INSTRUCTIONS TO FOLLOW.
Retype every line from the first one down to the line containing "will [1403, 604].", keeping each exactly as it appears.
•••
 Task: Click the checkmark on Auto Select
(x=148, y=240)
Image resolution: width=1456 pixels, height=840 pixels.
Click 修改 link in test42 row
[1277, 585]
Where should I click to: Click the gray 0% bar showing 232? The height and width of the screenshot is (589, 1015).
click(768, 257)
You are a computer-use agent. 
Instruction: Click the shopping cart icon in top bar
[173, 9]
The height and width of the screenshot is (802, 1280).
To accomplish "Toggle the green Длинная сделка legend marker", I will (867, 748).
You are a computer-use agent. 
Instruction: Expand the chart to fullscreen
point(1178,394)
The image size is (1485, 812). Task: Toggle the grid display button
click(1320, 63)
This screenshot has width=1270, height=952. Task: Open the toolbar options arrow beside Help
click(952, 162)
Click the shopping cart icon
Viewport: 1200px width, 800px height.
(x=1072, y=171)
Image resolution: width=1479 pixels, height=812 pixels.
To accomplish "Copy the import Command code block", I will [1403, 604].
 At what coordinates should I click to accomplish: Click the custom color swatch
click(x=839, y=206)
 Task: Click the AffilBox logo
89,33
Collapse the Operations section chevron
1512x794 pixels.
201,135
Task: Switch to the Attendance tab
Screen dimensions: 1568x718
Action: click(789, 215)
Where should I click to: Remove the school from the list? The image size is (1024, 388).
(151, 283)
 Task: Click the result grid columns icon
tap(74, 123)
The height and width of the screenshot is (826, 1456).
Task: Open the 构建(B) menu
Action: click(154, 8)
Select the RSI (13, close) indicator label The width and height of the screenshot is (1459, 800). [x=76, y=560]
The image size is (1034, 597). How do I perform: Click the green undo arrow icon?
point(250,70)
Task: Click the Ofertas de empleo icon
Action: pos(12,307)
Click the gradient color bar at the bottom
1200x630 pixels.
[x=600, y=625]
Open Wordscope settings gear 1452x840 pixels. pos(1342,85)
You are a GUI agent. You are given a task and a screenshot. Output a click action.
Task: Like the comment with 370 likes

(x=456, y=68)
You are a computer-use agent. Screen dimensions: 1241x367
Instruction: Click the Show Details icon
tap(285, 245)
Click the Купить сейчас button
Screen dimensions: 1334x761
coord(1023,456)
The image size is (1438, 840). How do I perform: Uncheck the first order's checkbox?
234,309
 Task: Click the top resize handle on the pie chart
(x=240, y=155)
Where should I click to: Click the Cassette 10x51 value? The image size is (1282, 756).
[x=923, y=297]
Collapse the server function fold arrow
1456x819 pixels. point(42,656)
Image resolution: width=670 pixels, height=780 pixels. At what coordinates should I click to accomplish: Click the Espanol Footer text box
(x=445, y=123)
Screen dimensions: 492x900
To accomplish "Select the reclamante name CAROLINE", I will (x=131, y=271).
•••
FINISHED TASK.
 Task: Click the checkmark on Auto Select
(x=148, y=240)
Image resolution: width=1456 pixels, height=840 pixels.
Click 修改 link in test42 row
[1277, 585]
Where should I click to: Click the gray 0% bar showing 232? The height and width of the screenshot is (589, 1015).
click(768, 257)
You are a computer-use agent. 
Instruction: Click the shopping cart icon in top bar
[173, 9]
The height and width of the screenshot is (802, 1280).
To accomplish "Toggle the green Длинная сделка legend marker", I will (867, 748).
You are a computer-use agent. 
Instruction: Expand the chart to fullscreen
point(1178,394)
The image size is (1485, 812). Task: Toggle the grid display button
click(1320, 63)
This screenshot has width=1270, height=952. Task: Open the toolbar options arrow beside Help
click(952, 162)
Click the shopping cart icon
Viewport: 1200px width, 800px height.
(x=1072, y=171)
Image resolution: width=1479 pixels, height=812 pixels.
To accomplish "Copy the import Command code block", I will [1403, 604].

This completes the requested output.